Sound helps make a better optical clock

Charles T. Troy, charlie.troy@photonics.com

Optical fibers are commonly used to transmit information and data via modulated light pulses. Now, however, three researchers at Physikalisch-Technische Bundesanstalt (PTB), working with optical frequencies rather than voice or data, are seeking to build a better optical clock.

As signals travel along optical fibers, they become weaker because of optical attenuation and must be amplified. This presents a problem because the demand for extreme precision in transmitting the optical frequency cannot be met with conventional optical amplifiers.

The investigators report that they have found an elegant solution: fiber Brillouin amplification, a technique closely related to stimulated Brillouin scattering. Their method includes injecting pump light with a well-defined frequency into the far end of the glass fiber so that it travels in the opposite direction of the signal light, thus generating sound waves (acoustic phonons).

Shown is Brillouin amplification in an optical fiber.

The sound waves then scatter the pump light, enabling the existing signal photons to stimulate the emission of many more signal photons. Thus, a photon avalanche is created – and kept going by the sound waves – bringing the frequency information to the remote end of the optical fiber with extremely small losses and very high precision.

480-km optical fiber used

The researchers demonstrated their technique on a 480-km optical fiber link: The relative measurement uncertainty they achieved is equivalent to a deviation of 1 s in 16 billion years. The method simplifies the comparison of newly developed optical clocks, which possess such high frequency stability that traditional methods for frequency and time comparison via satellite are no longer sufficient.

The technique is likely to have applications in other areas where precise synchronization is needed; for example, in radio astronomy.
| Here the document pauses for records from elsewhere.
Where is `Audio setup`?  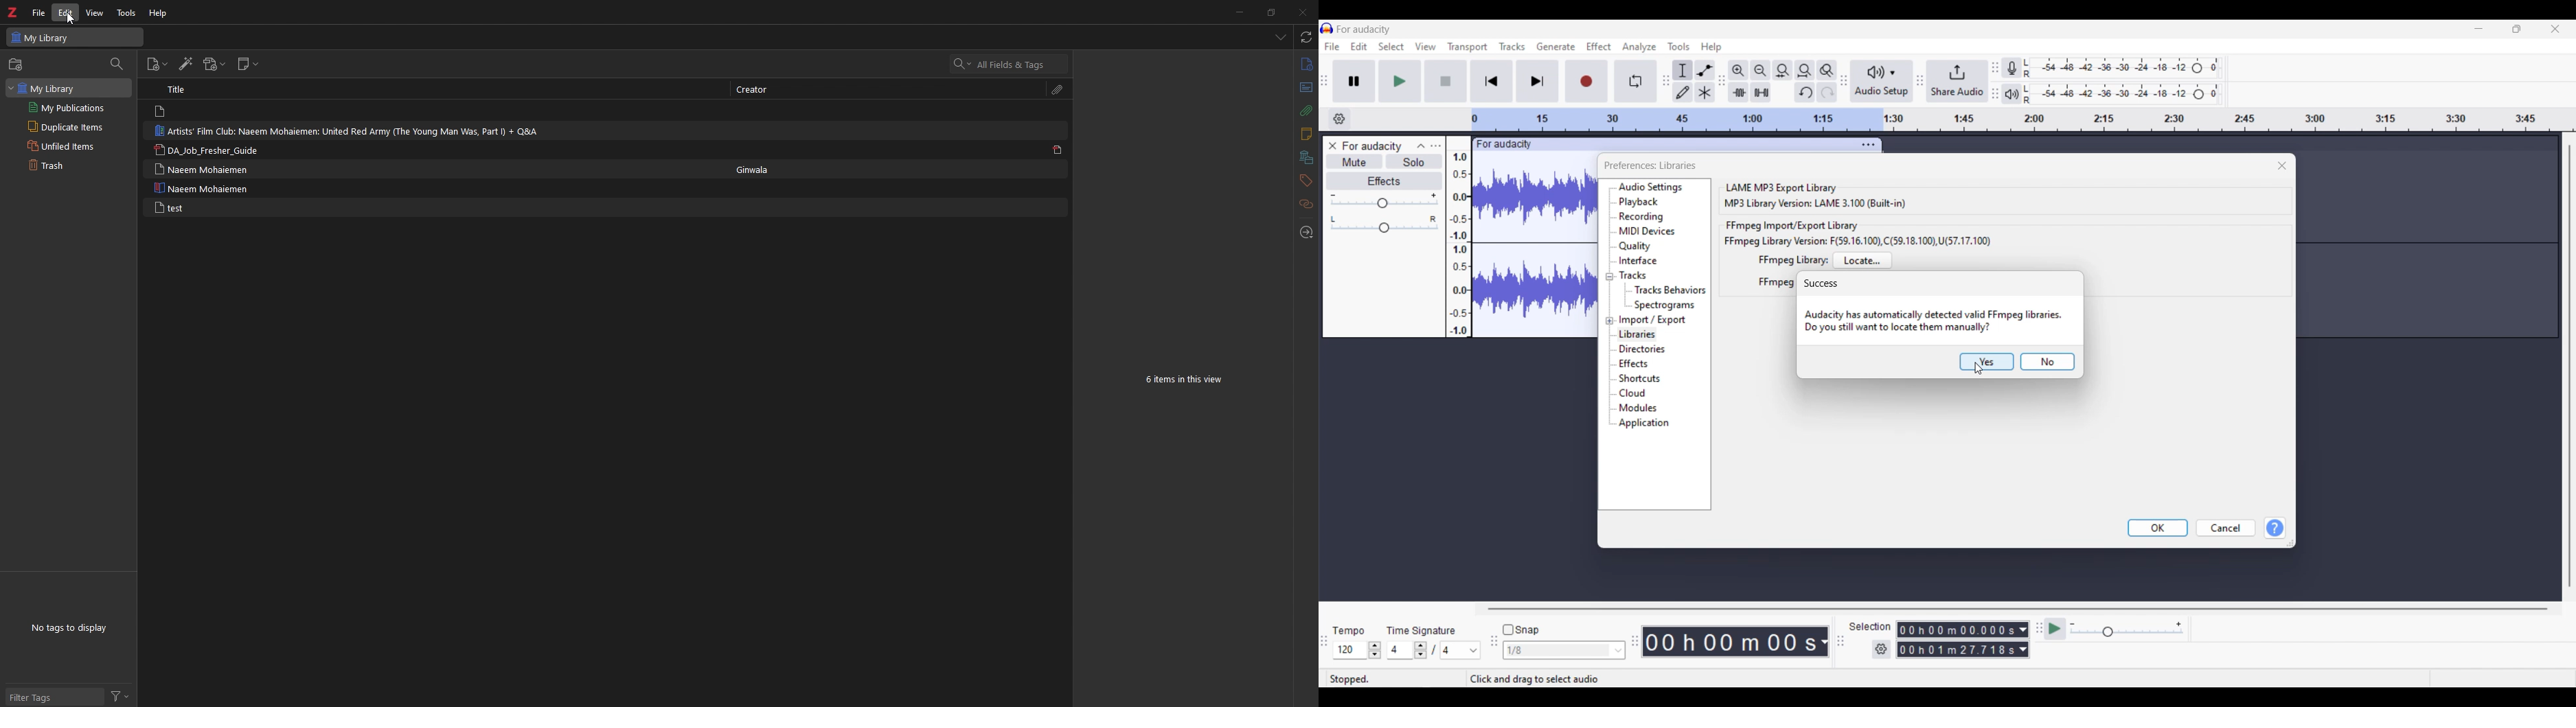 Audio setup is located at coordinates (1881, 81).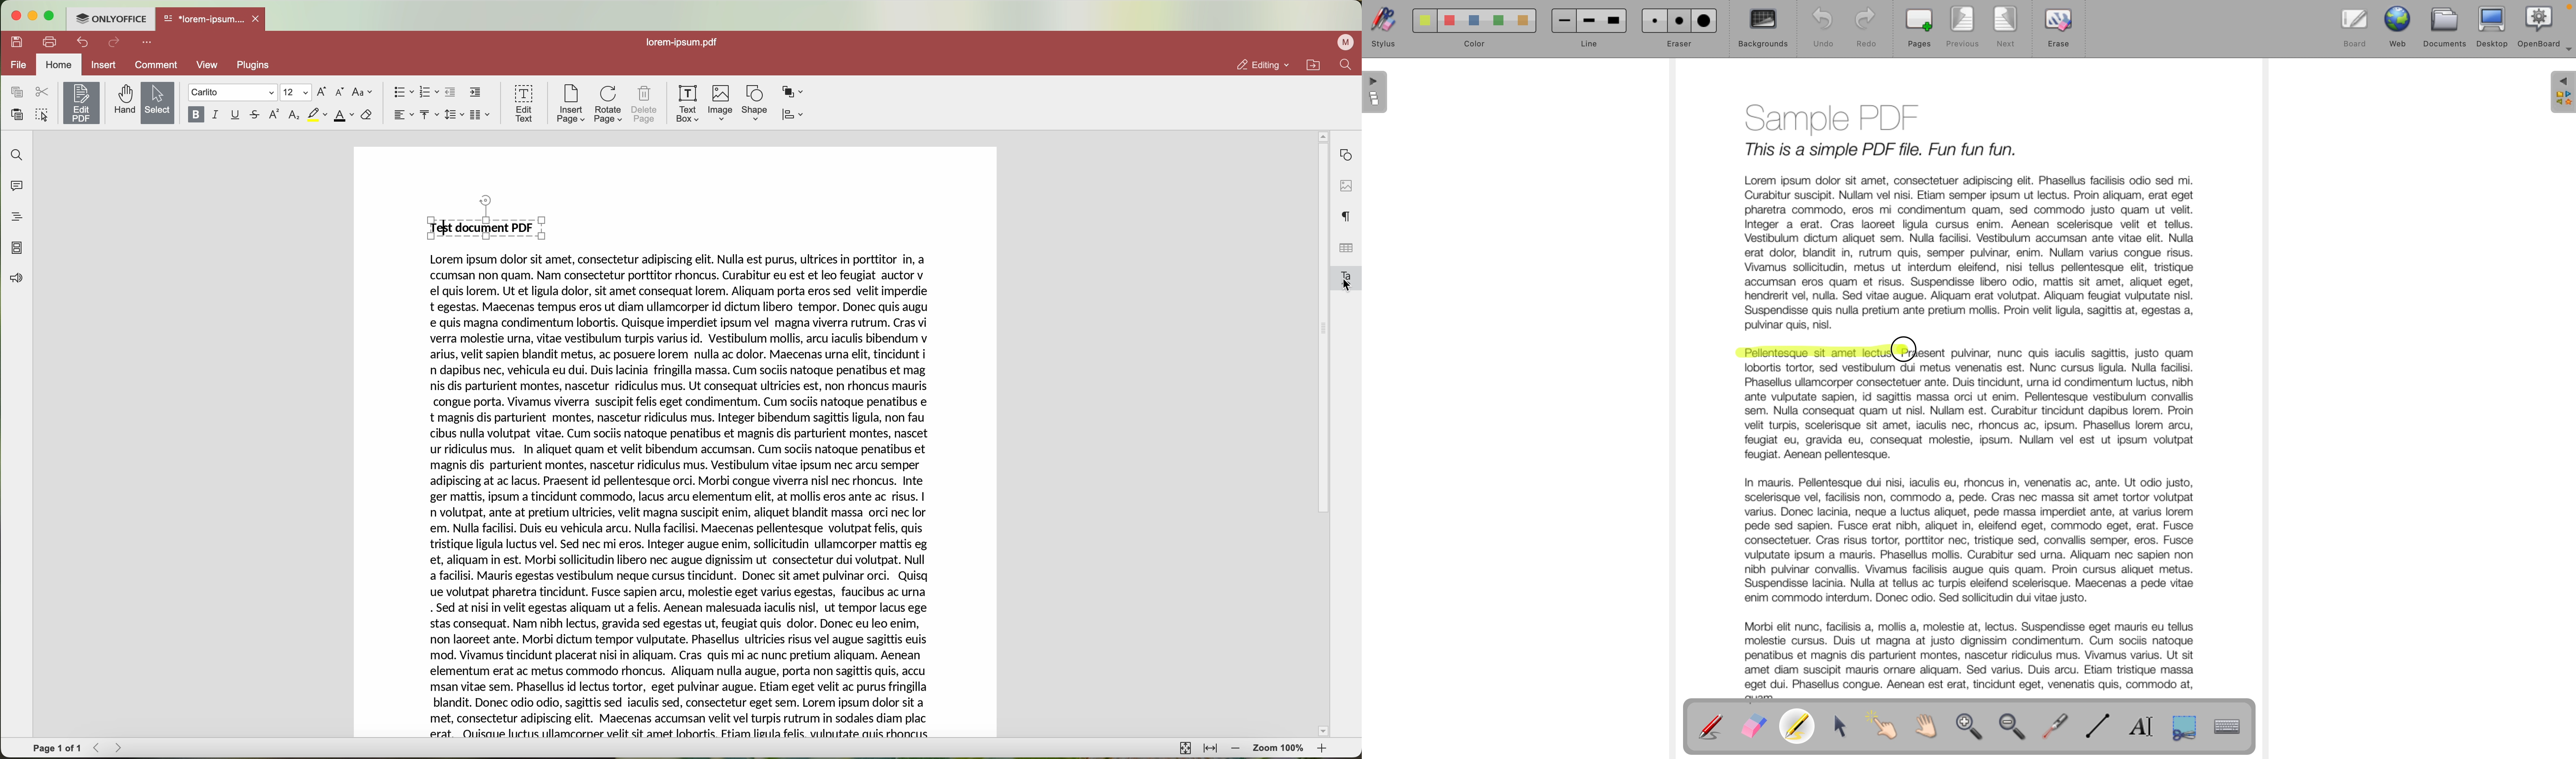 The width and height of the screenshot is (2576, 784). Describe the element at coordinates (255, 66) in the screenshot. I see `plugins` at that location. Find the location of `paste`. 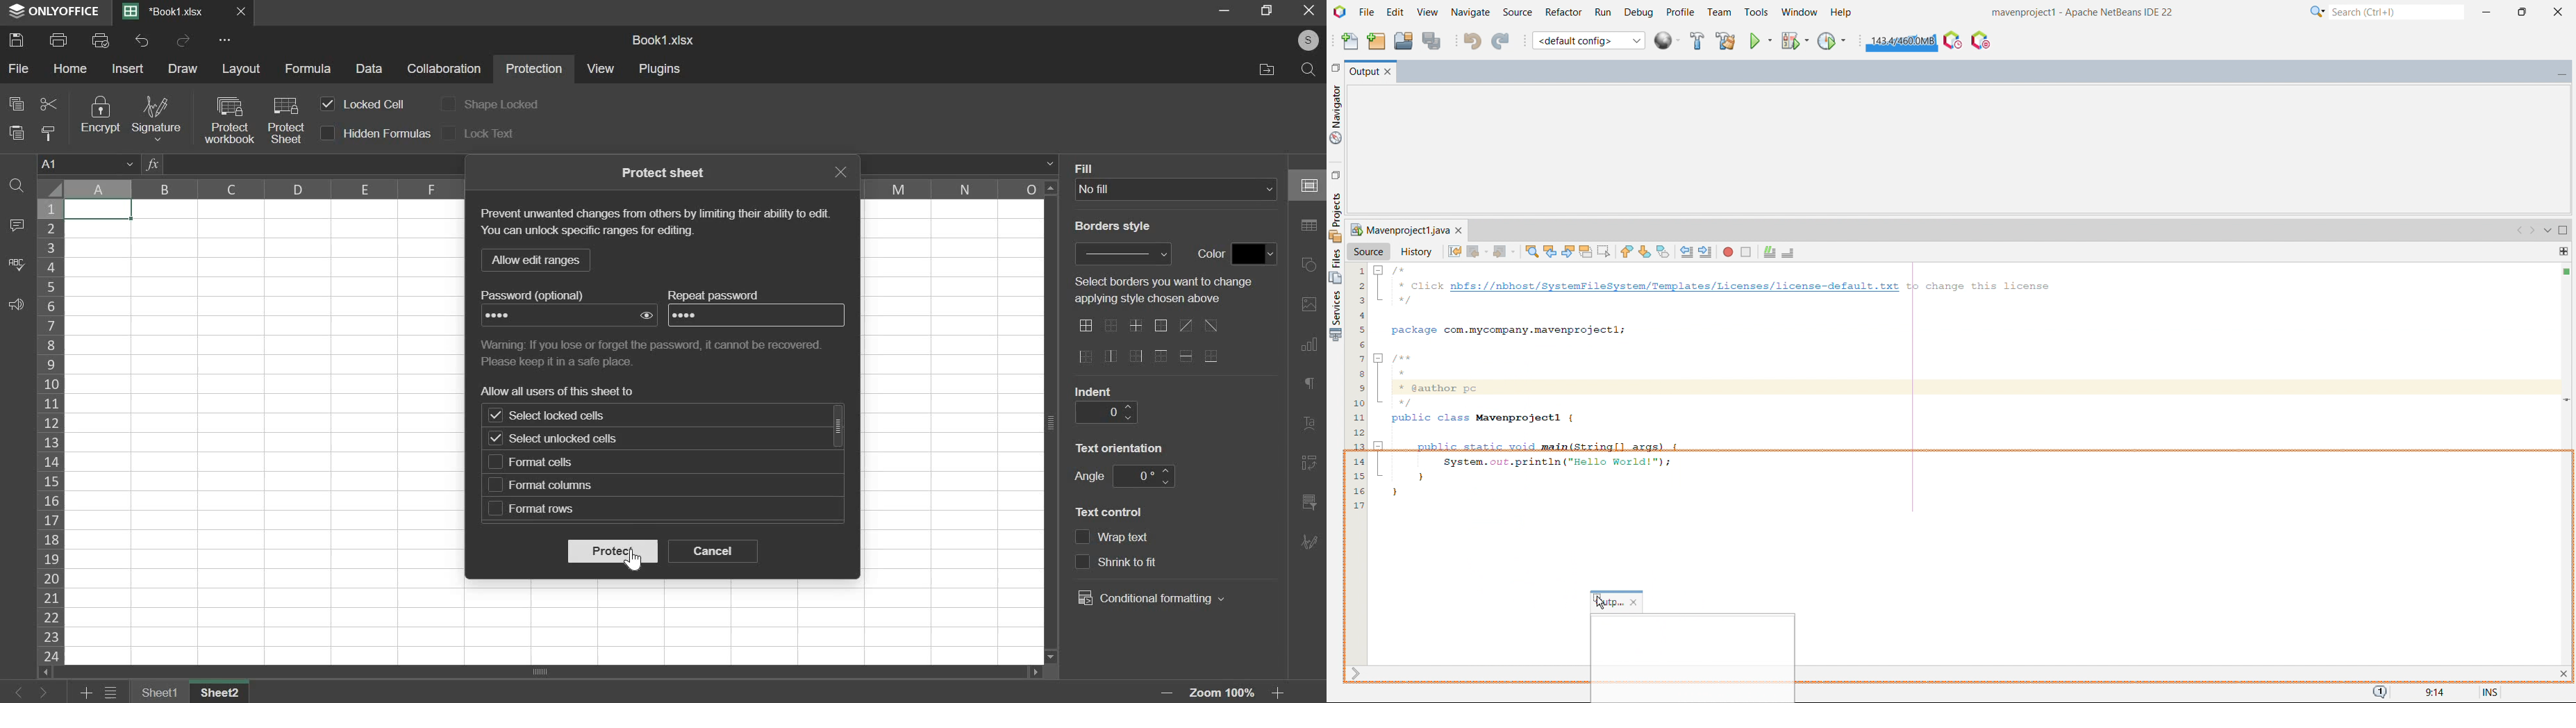

paste is located at coordinates (16, 131).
Experts in geodesy have approached the researchers with suggestions for joint projects.

PTB investigators Harald Schnatz and Gesine Grosche use the optical frequency of the light, with some 195 x 10¹² cycles per second, as the information transmitted. A first application of this method was the remote measurement, conducted last year, of the so-called optical clock transition in a magnesium clock at Leibniz University Hannover.

The scientists determined the characteristic frequency with which very cold magnesium atoms can be excited to a particularly long-lived state, by a measurement from PTB via a 73-km optical fiber. According to the researchers, it is important to measure such frequencies accurately because, in principle, they can be used to “generate” seconds.

This setup is of an optical lattice clock with strontium atoms.

“For such measurements, there are femtosecond frequency comb generators at both ends which produce a fixed phase relationship between the transmitted light and the frequency standards on site,” Schnatz said. The on-site frequency standards are the new magnesium clock in Hannover and an optical clock at PTB, both operated within the Centre for Quantum Engineering and Space-Time Research. The different frequencies of the two are compared with the aid of the frequency comb generators, which can be thought of as a gear mechanism. “At first we were astonished at how well this complete system works,” Schnatz said.

Then the researchers wanted to bridge larger distances and build a connection for joint experiments to Max-Planck Institute for Quantum Optics in Garching – a link of 900-km fiber that attenuates the light by the almost inconceivable factor of 10²⁰ if not amplified. Moreover, the fiber had to be passed through twice because it is part of a huge interferometer. This is how the optical length of the entire link, which otherwise varies because of temperature fluctuations, is stabilized. At this point, conventional amplification techniques reach their limits.

“Our PhD student, Osama Terra, hit on the brilliant idea of using the Brillouin amplification in the fiber itself,” Grosche said. “This gives us several advantages at the same time: First, even very weak signals are still amplified; the signal power is multiplied by a factor of up to 1 million. Thus, we need considerably fewer amplifier stations. Moreover, it is possible to selectively amplify very narrowband light signals.”

The investigators tested this concept on a deployed underground fiber link in cooperation with the German National Research and Education Network (Deutsches Forschungsnetz) and GasLine GmbH & Co. KG, which together operate a German-wide fiber network. With only one intermediate amplification station, the ultrastable frequency was transmitted over the 480-km-long fiber link that had a relative transmission uncertainty of only two parts in 10¹⁸. Their work was reported in the July 2010 issue of Optics Express.

As a result, even a connection with PTB’s partner institute in Paris, Observatoire de Paris/Systèmes de Référence Temps-Espace, now looks realistic – with a vision of working together on the best optical clocks.